Recorded information section start

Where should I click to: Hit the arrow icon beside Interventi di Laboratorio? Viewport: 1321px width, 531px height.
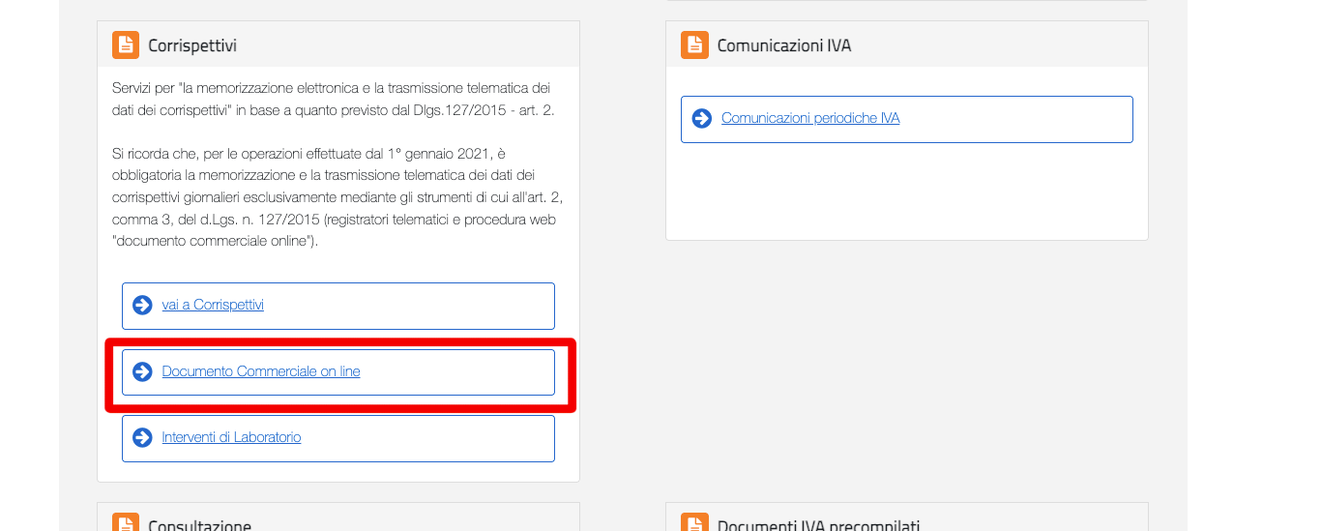[x=142, y=438]
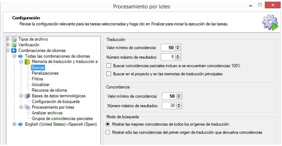Select Analizar archivos in the tree
This screenshot has height=146, width=282.
click(x=47, y=113)
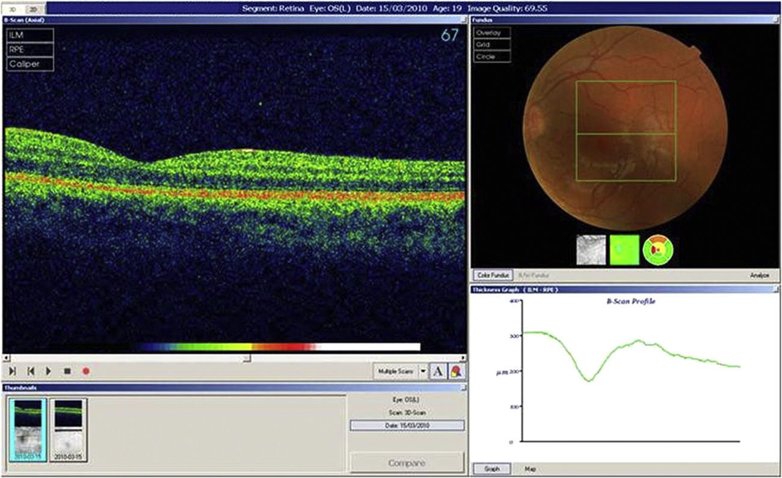Switch to the 2D tab
Viewport: 782px width, 478px height.
coord(34,8)
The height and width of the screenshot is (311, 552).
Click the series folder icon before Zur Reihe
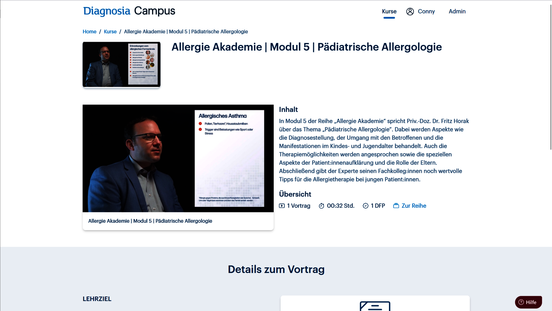pyautogui.click(x=396, y=206)
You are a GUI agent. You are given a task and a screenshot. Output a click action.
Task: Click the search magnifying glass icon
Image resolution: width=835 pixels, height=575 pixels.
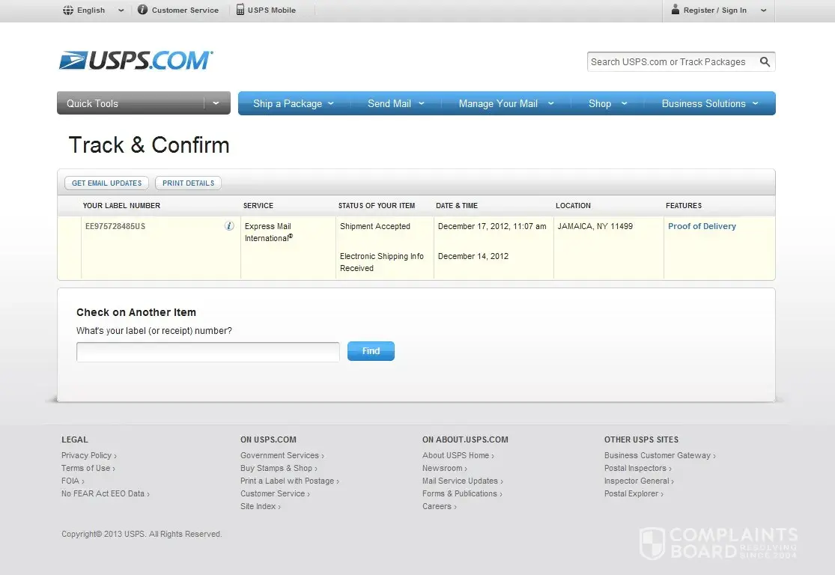pyautogui.click(x=765, y=62)
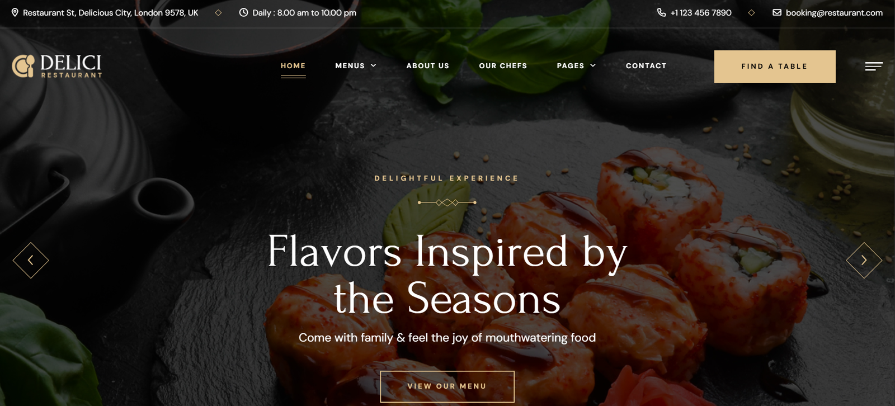Click the phone handset icon
895x406 pixels.
coord(661,12)
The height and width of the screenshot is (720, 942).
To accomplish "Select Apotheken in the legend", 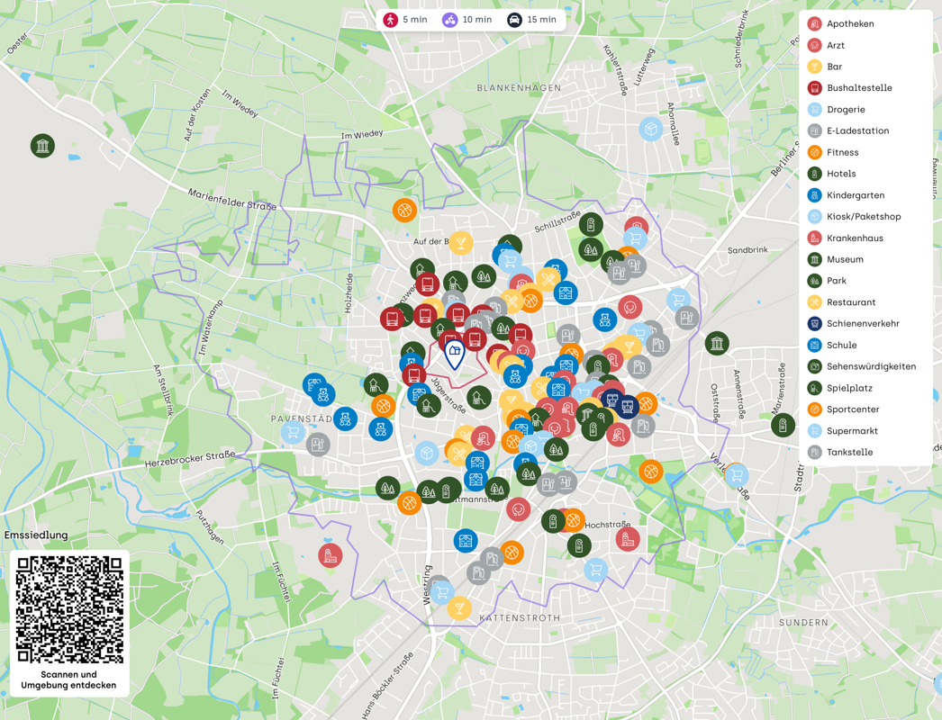I will pos(850,24).
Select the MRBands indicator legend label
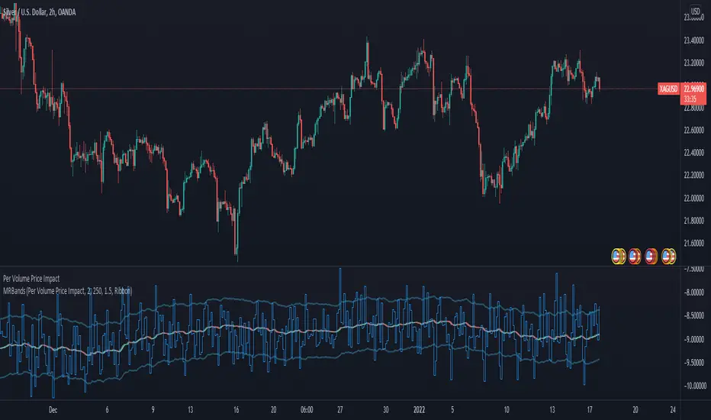This screenshot has height=420, width=711. [68, 291]
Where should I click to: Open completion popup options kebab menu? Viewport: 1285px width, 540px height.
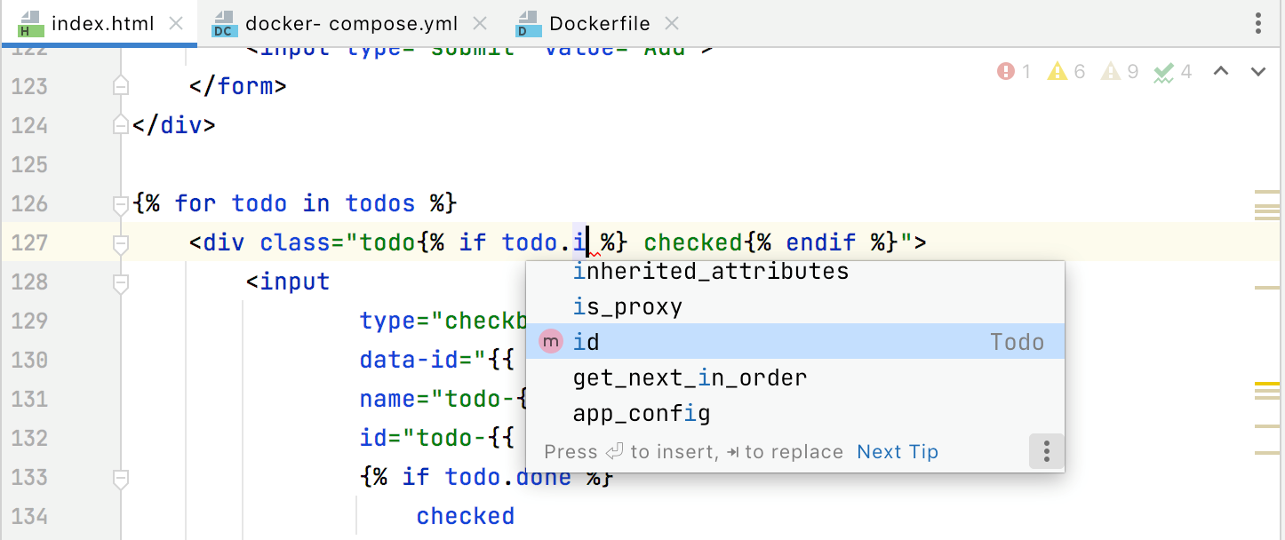1046,452
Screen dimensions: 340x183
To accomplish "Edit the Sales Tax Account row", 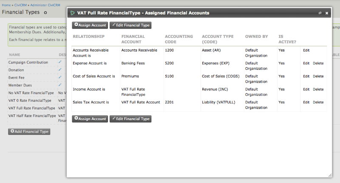I will pyautogui.click(x=306, y=102).
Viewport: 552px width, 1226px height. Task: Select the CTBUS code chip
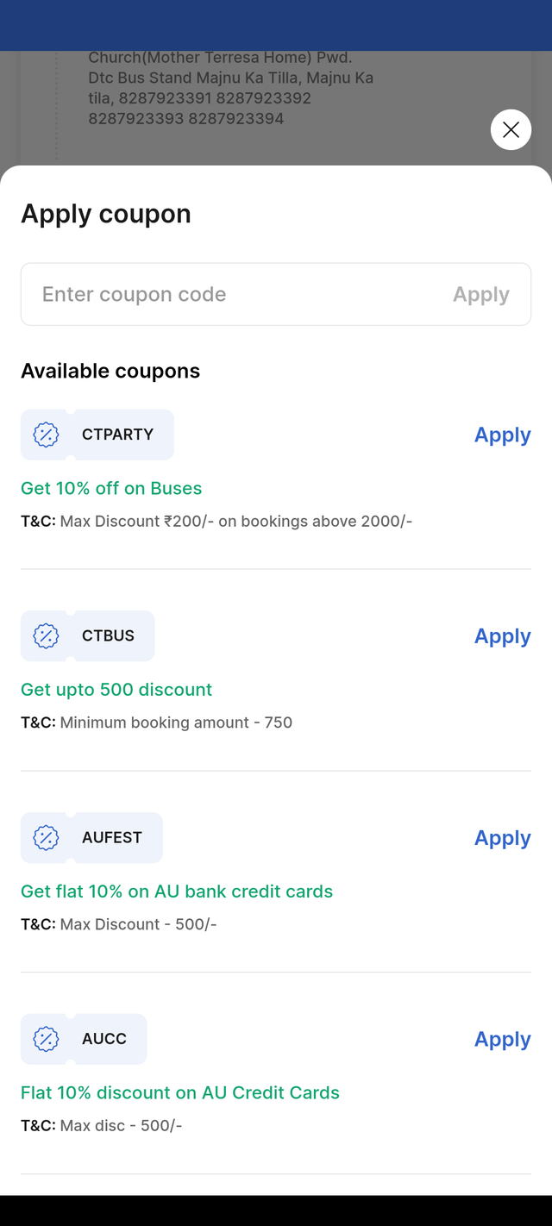(x=88, y=636)
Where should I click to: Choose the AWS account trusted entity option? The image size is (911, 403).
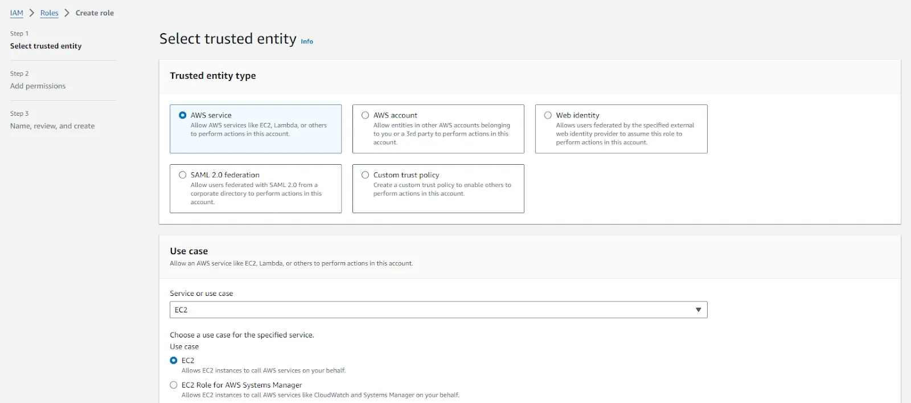coord(366,115)
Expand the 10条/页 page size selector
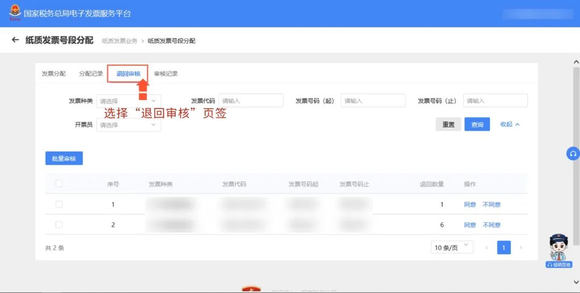The width and height of the screenshot is (580, 293). (452, 247)
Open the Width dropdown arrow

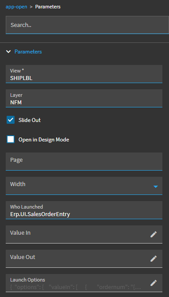pyautogui.click(x=156, y=187)
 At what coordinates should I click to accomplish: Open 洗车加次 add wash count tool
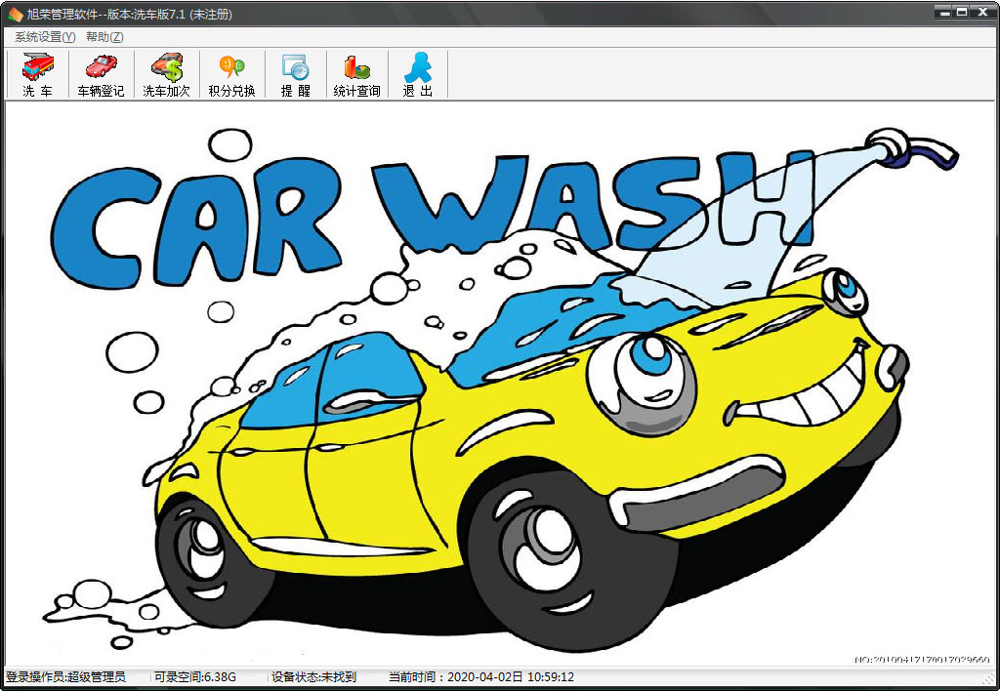point(166,75)
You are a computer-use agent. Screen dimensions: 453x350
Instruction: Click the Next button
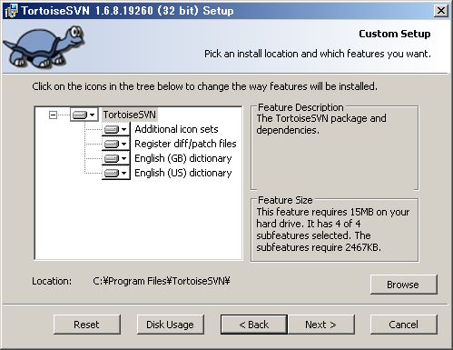(321, 325)
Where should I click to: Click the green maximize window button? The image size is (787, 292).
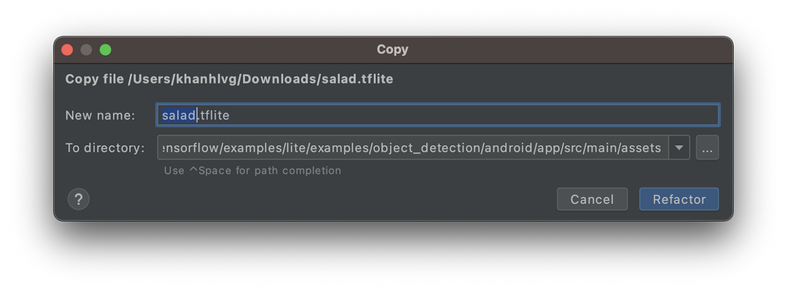pyautogui.click(x=105, y=50)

Recorded information section end

Problem requirements:
Could you copy every line from the records that mentions the word "dimensions"?

Final answer:
Screen dimensions: 340x183
You are a computer-use agent. Screen dimensions: 453x350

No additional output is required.